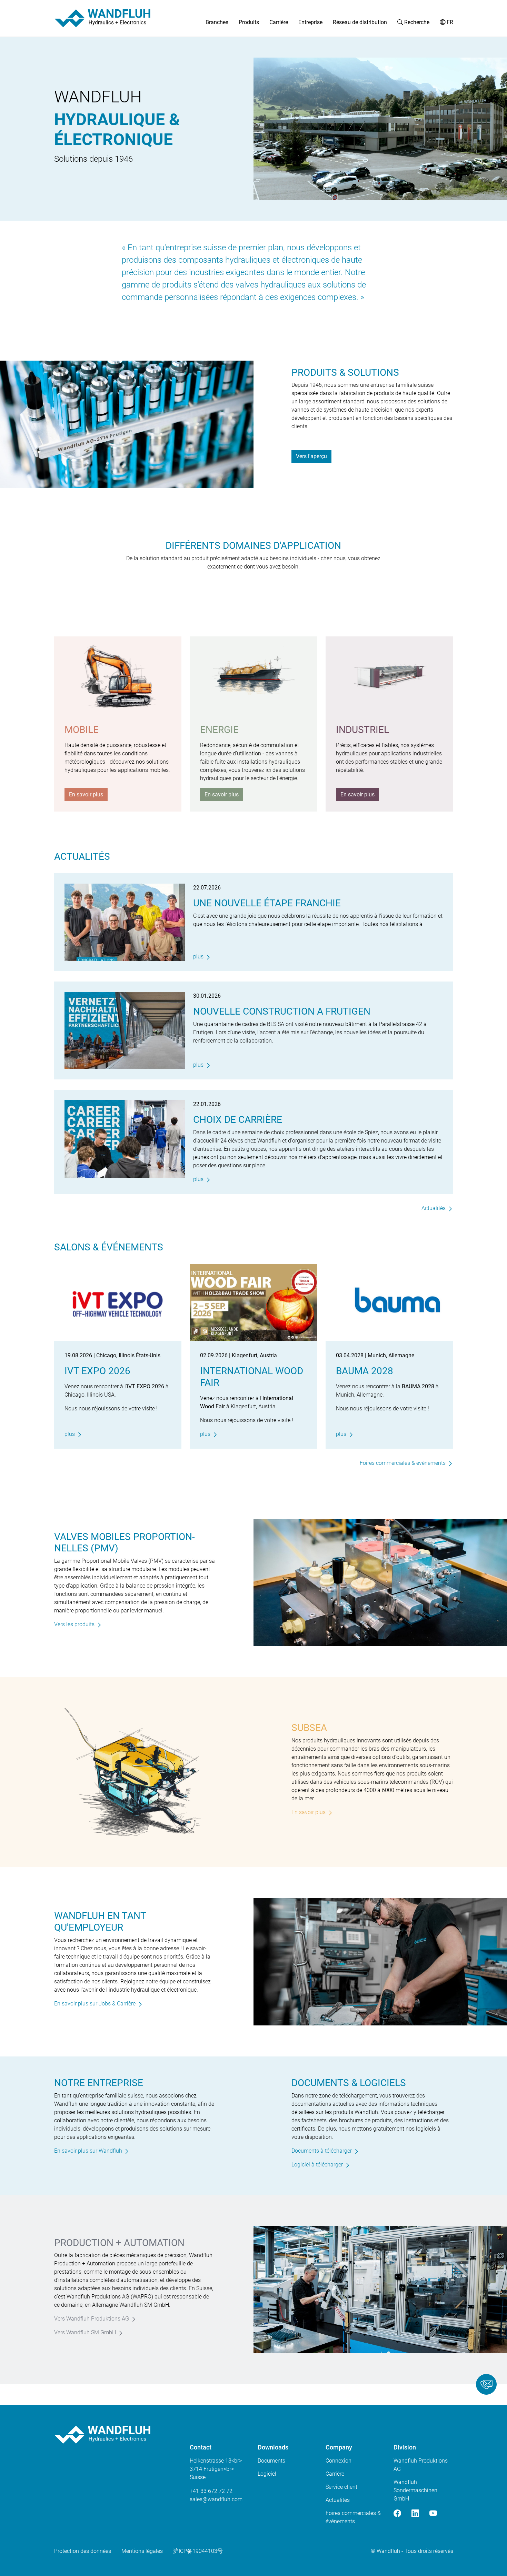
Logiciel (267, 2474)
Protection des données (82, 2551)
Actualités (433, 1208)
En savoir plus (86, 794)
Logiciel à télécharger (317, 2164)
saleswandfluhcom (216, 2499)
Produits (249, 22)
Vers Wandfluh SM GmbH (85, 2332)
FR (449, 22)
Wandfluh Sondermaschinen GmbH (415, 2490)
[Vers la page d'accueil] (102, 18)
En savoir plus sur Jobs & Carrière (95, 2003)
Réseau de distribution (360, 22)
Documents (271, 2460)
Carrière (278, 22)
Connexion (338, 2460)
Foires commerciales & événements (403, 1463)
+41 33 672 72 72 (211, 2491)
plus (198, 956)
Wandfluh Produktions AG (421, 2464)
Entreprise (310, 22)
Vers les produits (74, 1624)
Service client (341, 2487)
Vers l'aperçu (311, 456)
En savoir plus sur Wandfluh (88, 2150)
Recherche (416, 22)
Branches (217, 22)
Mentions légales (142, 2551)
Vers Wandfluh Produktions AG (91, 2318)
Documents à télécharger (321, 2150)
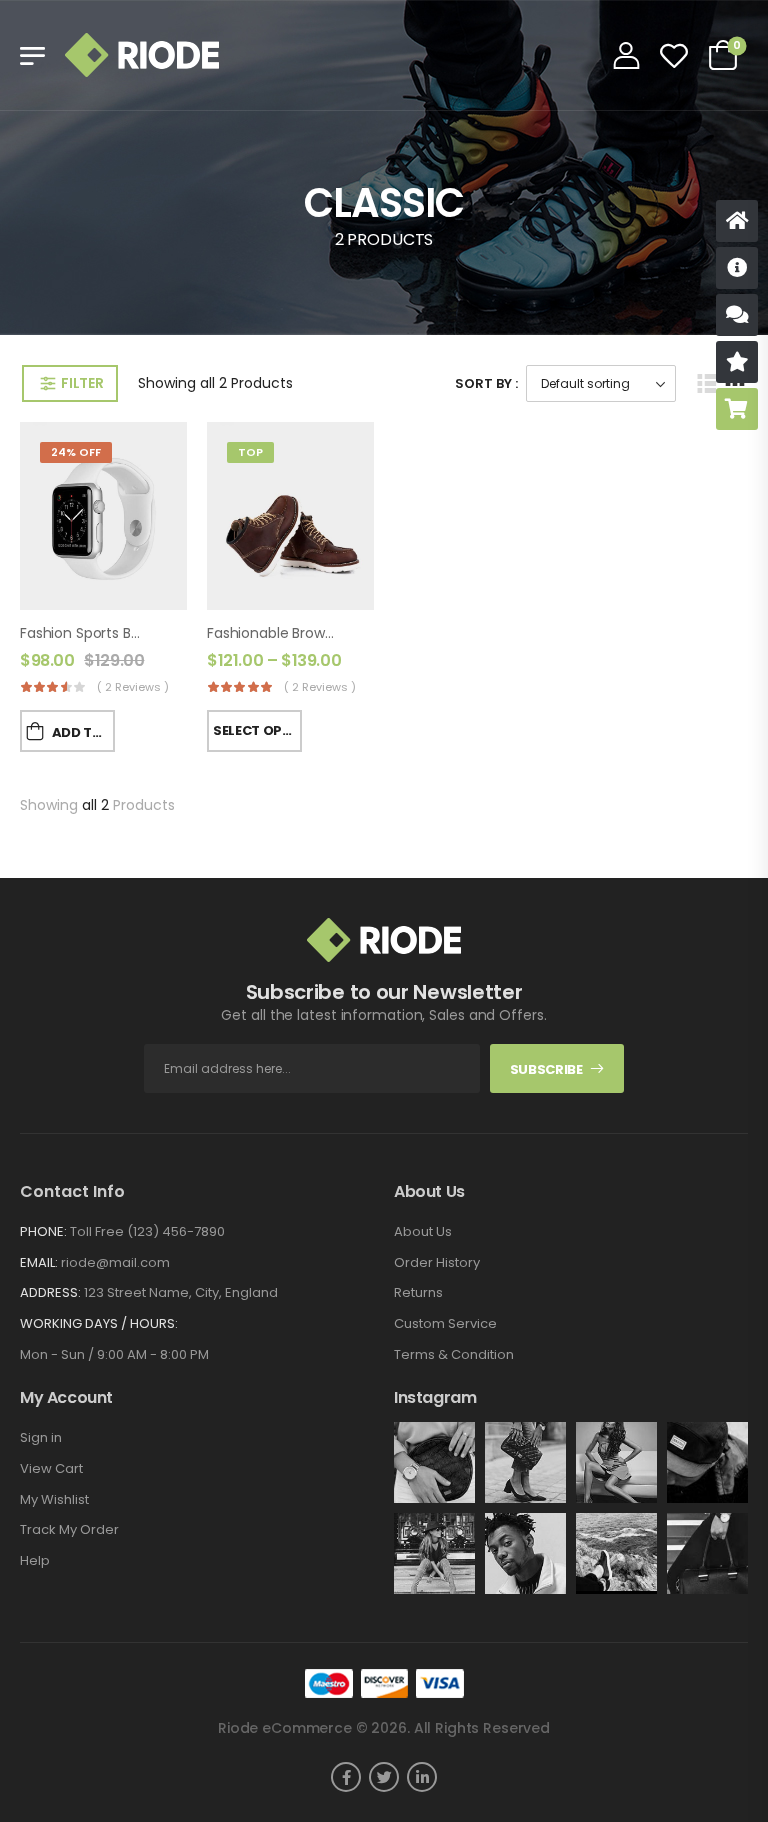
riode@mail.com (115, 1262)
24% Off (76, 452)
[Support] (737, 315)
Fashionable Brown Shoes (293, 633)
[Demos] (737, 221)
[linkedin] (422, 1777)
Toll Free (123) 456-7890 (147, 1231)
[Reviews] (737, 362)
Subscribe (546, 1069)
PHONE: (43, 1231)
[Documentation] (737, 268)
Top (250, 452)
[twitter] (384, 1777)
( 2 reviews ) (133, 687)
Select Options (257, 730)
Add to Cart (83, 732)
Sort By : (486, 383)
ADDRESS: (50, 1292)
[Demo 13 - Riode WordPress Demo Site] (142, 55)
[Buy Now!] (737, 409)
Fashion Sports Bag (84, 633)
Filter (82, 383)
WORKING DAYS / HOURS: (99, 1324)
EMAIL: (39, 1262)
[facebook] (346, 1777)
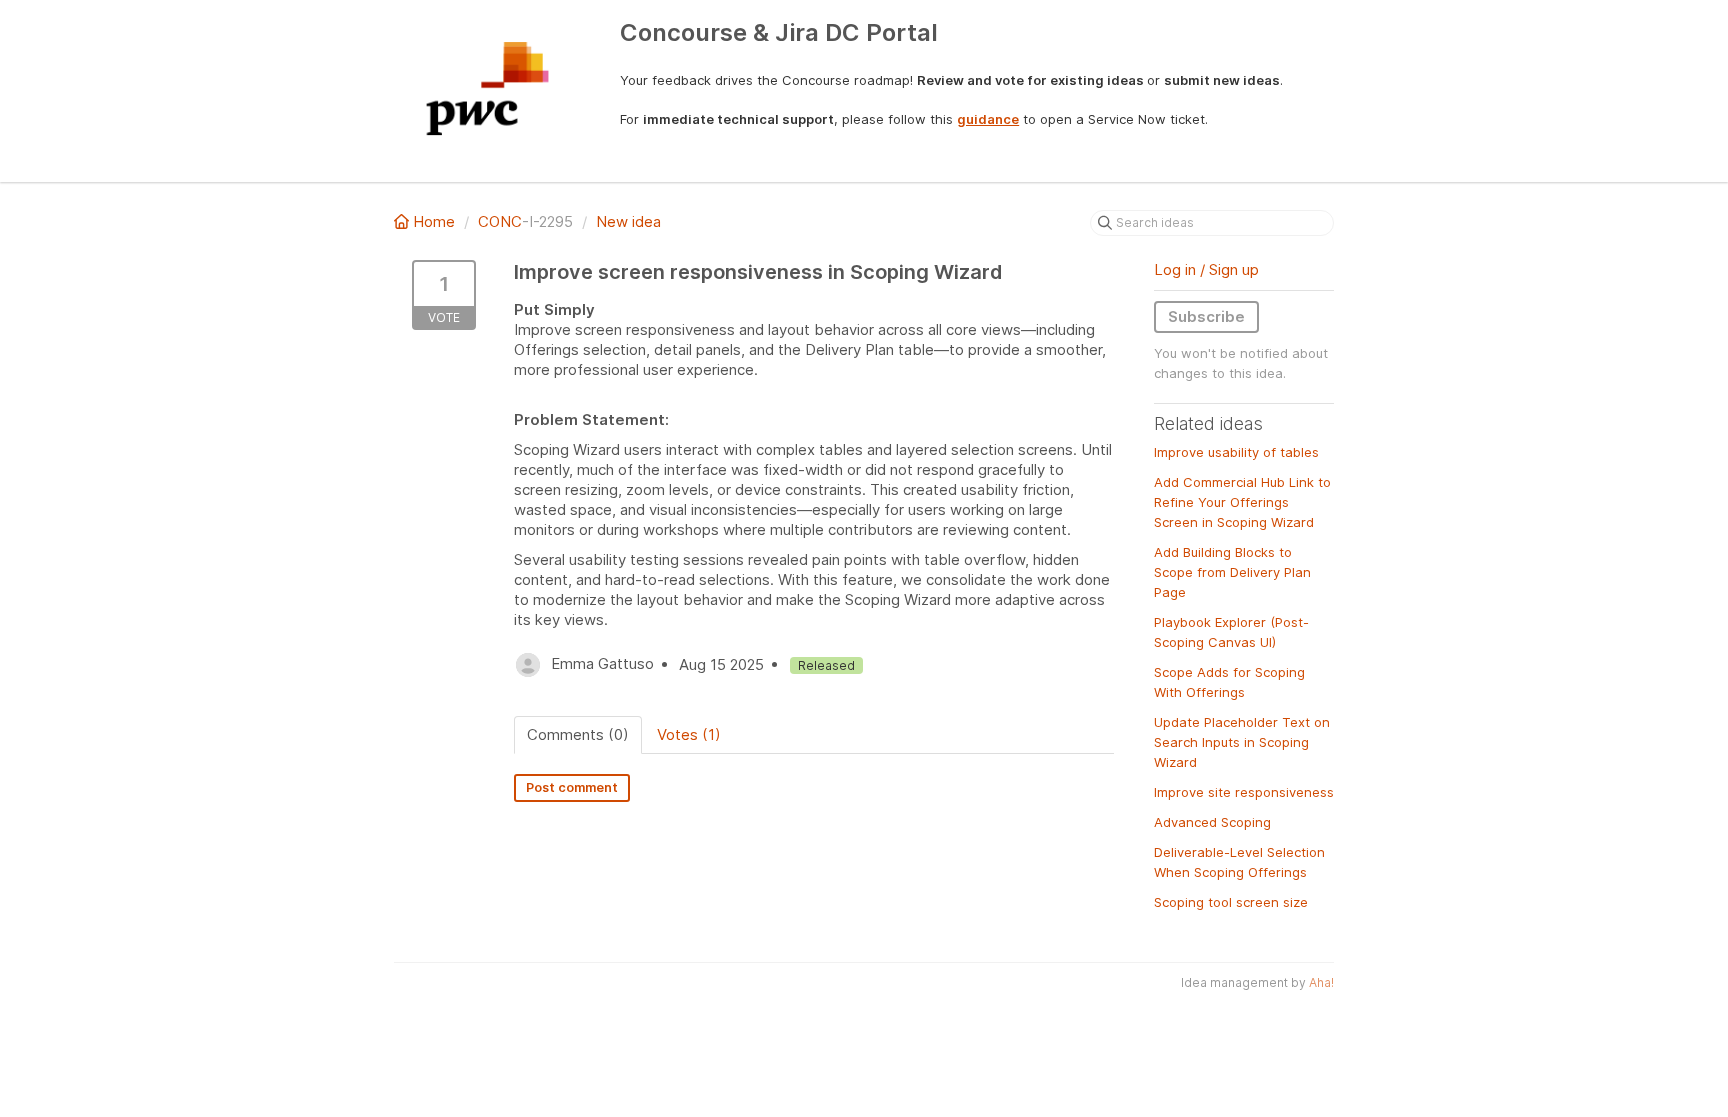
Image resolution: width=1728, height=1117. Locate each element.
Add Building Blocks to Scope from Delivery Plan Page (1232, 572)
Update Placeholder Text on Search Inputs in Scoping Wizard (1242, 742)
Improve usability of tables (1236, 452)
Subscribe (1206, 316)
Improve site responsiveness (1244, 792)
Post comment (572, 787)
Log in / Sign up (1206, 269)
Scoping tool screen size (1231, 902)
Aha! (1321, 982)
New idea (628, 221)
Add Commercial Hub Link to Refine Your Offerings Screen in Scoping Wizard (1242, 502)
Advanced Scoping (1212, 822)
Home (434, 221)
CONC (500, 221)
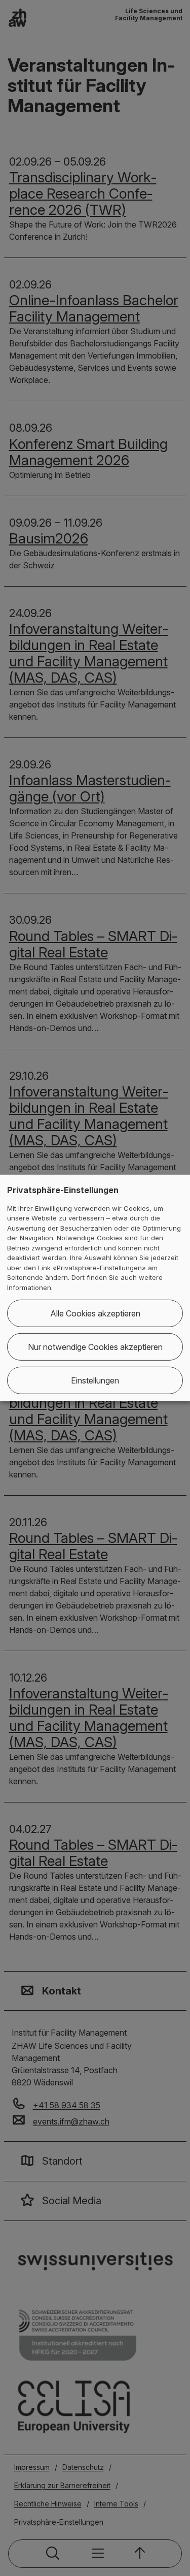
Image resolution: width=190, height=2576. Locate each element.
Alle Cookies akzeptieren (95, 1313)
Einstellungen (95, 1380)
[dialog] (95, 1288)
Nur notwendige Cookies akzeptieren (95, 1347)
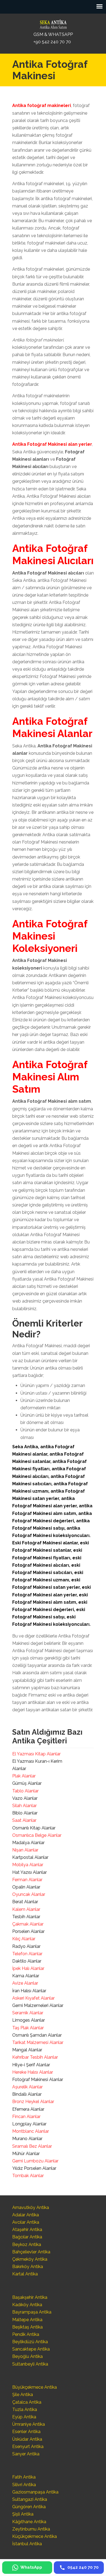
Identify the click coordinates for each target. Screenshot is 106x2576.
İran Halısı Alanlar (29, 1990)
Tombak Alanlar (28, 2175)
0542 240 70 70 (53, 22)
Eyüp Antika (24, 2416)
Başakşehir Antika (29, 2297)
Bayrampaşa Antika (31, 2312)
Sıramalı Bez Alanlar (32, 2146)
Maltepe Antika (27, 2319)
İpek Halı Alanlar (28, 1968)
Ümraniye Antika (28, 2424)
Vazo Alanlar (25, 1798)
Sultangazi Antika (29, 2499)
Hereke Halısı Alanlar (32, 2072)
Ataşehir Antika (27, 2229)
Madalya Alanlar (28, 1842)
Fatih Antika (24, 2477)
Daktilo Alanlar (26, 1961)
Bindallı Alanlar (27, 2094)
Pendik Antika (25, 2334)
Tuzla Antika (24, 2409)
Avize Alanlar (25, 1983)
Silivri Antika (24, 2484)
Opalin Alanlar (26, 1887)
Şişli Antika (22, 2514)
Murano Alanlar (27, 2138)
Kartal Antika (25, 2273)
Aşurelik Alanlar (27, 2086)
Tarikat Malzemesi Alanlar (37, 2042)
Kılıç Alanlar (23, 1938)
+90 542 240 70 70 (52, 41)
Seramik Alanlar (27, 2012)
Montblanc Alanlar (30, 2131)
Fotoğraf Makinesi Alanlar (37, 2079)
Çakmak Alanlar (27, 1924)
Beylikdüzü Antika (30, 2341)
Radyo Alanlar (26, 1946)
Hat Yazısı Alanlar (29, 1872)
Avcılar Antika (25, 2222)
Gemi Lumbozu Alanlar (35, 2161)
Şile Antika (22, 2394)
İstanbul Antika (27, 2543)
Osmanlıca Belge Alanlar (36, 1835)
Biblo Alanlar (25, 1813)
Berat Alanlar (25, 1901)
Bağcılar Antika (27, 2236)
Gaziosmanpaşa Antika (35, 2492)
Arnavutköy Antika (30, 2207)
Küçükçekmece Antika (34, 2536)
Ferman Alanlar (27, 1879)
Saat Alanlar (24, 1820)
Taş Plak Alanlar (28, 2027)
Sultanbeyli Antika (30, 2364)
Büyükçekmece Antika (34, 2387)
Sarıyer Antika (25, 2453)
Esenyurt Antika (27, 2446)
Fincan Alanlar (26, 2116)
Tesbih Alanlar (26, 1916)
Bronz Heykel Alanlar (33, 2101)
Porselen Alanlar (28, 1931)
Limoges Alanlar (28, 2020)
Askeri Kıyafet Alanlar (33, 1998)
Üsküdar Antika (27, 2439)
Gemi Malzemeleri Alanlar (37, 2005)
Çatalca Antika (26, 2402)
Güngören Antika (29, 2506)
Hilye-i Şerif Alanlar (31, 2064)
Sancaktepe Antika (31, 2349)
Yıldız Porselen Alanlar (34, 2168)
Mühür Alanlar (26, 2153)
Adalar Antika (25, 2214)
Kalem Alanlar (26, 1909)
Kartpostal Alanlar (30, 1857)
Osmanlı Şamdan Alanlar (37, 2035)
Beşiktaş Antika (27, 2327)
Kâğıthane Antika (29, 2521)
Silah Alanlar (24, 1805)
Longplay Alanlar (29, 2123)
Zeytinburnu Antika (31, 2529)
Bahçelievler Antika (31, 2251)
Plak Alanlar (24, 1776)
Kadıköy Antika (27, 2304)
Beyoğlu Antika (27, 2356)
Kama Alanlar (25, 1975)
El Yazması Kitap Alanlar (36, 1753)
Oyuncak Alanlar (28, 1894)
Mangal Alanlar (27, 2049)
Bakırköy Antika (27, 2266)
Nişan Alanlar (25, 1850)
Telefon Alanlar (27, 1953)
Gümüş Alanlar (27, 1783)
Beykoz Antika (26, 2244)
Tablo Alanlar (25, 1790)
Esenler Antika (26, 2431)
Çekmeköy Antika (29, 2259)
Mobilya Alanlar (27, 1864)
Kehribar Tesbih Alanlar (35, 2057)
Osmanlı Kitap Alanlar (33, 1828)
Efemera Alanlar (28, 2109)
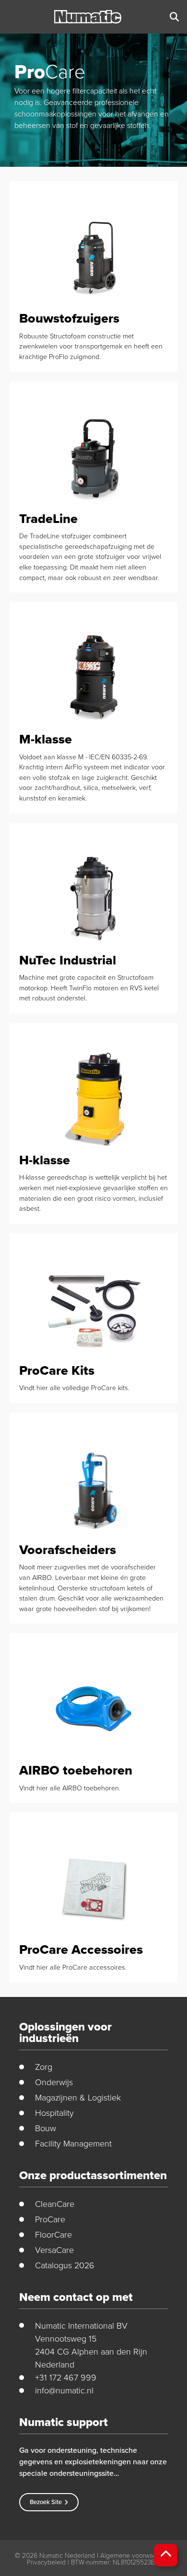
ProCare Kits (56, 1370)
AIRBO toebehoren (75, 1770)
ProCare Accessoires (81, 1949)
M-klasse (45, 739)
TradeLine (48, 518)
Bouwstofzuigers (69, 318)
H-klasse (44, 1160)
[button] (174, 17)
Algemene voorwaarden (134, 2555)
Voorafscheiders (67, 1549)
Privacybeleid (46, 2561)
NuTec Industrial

ABOUT THIS TASK: From the records above, pull every line that has the string "Improve" and copy it.

TASK ANSWER:
Improve usability of tables (1236, 452)
Improve site responsiveness (1244, 792)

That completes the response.